TEXT
- - - - -

MPAAT stands for Minnesota Partnership For Action Against Tobacco. Created as a private, nonprofit organization resulting from the Minnesota tobacco settlement of 1998 it has been controversial from the start. As D. J. Tice pointed out in a Pioneer Press editorial, April of 1999, “Its governing board includes many medical experts and officials from health organizations and anti-tobacco advocacy groups. MPAAT is already slated to receive, through the settlement, a fund of $202 million, from which it will finance tobacco cessation and research programs. But MPAAT's structure and representation are inadequate to make it the right entity to administer hundreds of millions more public dollars. Of the 21 members on MPAAT's governing board, 15 were named by one public official -- former Attorney General Skip Humphrey. Many are affiliated with organizations that are likely to seek and win grants and contracts to provide services to MPAAT. However well-intentioned, a private board structured and appointed in this way cannot inspire public confidence that its decisions will be disinterested and nonpolitical.” Archie Anderson, president of Minnesota Smokers' Rights Coalition. says, “The $202 million mendaciously acquired from the people of Minnesota is considered theft. The endowment endorsed by Gov. Jesse Ventura and Senate Majority Leader Roger Moe giving MPAAT $650 million or $35 million a year for the next 25 years, to be used without oversight by citizen representatives is seen as tyranny that deserves immediate citizen response.” St. Paul Pioneer Press editor D. J. Tice has pointed out “... the arrangement has produced a complex money trail and continuing opportunities for former public officials to benefit, directly or indirectly, from a flow of public revenue they helped create while in public office.” While in favor of $1.3 billion in endowments for tobacco control and education, Gov. Jesse Ventura was against giving additional money to MPAAT, which was already assured $202 million in court-ordered payments for smoking cessation and research. This is the first time in the history of Minnesota that a self-appointed group assumed this much power and money ($200 million) without oversight by elected representatives.

- - - - -

SUPPLIED INFORMATION
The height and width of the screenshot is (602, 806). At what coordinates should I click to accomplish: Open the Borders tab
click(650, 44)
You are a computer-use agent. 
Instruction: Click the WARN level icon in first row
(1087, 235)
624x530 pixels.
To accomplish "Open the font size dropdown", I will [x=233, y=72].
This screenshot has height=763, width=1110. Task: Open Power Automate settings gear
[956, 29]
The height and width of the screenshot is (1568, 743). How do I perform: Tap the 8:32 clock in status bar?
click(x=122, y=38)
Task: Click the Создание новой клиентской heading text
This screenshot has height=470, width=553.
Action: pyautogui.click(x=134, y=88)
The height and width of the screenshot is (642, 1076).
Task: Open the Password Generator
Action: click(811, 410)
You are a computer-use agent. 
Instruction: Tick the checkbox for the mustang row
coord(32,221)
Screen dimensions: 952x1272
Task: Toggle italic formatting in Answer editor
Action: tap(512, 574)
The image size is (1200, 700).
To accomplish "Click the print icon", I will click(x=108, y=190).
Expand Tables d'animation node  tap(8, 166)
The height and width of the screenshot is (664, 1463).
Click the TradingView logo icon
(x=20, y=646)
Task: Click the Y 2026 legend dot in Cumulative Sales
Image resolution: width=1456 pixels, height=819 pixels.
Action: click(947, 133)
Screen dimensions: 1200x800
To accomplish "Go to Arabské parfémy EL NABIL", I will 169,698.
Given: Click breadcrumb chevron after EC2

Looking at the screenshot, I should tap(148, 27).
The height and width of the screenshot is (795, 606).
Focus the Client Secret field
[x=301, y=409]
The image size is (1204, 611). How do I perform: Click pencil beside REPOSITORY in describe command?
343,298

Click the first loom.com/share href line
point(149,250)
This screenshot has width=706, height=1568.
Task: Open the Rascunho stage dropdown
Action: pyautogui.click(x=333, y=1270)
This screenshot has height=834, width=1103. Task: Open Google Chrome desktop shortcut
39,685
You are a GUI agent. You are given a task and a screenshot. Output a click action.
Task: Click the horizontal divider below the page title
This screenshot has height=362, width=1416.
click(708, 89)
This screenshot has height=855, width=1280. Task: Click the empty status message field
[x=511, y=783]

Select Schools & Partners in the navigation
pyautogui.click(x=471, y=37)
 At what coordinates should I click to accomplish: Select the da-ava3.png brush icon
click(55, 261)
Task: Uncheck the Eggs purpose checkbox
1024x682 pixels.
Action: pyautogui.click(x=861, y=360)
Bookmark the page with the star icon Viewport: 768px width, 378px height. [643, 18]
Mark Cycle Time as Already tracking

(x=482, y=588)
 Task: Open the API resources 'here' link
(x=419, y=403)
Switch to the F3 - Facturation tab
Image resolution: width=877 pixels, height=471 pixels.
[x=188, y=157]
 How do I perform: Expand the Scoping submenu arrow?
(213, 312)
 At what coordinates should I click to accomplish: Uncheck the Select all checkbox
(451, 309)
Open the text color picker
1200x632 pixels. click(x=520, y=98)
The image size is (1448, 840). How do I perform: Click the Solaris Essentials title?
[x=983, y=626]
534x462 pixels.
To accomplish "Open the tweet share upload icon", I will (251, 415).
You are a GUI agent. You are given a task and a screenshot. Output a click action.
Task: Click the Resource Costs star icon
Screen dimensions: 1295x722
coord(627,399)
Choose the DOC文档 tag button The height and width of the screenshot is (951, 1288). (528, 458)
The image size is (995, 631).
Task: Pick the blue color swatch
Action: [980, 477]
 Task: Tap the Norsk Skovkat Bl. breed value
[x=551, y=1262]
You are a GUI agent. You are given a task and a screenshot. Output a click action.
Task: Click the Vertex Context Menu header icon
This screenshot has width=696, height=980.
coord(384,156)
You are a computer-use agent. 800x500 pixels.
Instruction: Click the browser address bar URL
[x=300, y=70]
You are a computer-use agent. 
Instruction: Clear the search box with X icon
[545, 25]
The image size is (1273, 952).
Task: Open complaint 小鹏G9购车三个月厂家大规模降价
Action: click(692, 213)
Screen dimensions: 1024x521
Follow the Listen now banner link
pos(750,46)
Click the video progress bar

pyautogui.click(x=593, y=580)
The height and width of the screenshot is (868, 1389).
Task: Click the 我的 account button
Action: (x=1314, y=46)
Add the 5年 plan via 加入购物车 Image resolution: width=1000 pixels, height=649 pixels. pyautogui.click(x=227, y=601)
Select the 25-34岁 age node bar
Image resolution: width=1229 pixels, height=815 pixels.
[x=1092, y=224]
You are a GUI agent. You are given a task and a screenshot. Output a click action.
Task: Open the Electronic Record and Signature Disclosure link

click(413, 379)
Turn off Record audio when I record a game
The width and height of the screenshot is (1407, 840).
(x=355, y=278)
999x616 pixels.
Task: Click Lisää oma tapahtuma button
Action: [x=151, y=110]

- - - - -

APPLY WHAT YOU READ
[a] Answer these questions using the text about MPAAT:
(i) How many members sit on MPAAT's governing board, and how many of them were named by Skip Humphrey?
(ii) Who is the president of the Minnesota Smokers' Rights Coalition?
(iii) How much in endowments for tobacco control and education did Gov. Jesse Ventura favor?
[b] List every person named in the text about MPAAT.
[c] Carry on the text about MPAAT from the point where it ends.
The entries have nothing to do with the text about MPAAT.

RESULTS FOR THE EXERCISE
[a]
(i) 21 members, 15 of whom were named by Skip Humphrey.
(ii) Archie Anderson.
(iii) $1.3 billion.

[b]
D. J. Tice
Skip Humphrey
Archie Anderson
Jesse Ventura
Roger Moe

[c]
In August, 2000 MPAAT’s long anticipated anti-tobacco advertising campaign focusing on the dangers of secondhand smoke began airing on Minnesota TV stations. It is MPAAT’s first public action and, at a cost of $400,000, the campaign is slick and professional. In one ad, after recalling his wife often complaining about the smell of cigarettes, a smoker then reveals that she died as a result of exposure to cigarette smoke. The unspoken implication of course is that he killed his wife himself with his smoking. In another, viewers are asked to choose between medical and scientific organizations that have warned about smoking or the tobacco industry's which insist that smoke isn’t harmful. It concludes with the question, "Who are you going to believe?" Naturally the answer is supposed to be, those wonderful medical and scientific organizations which always tell the truth, the whole truth and nothing but the truth.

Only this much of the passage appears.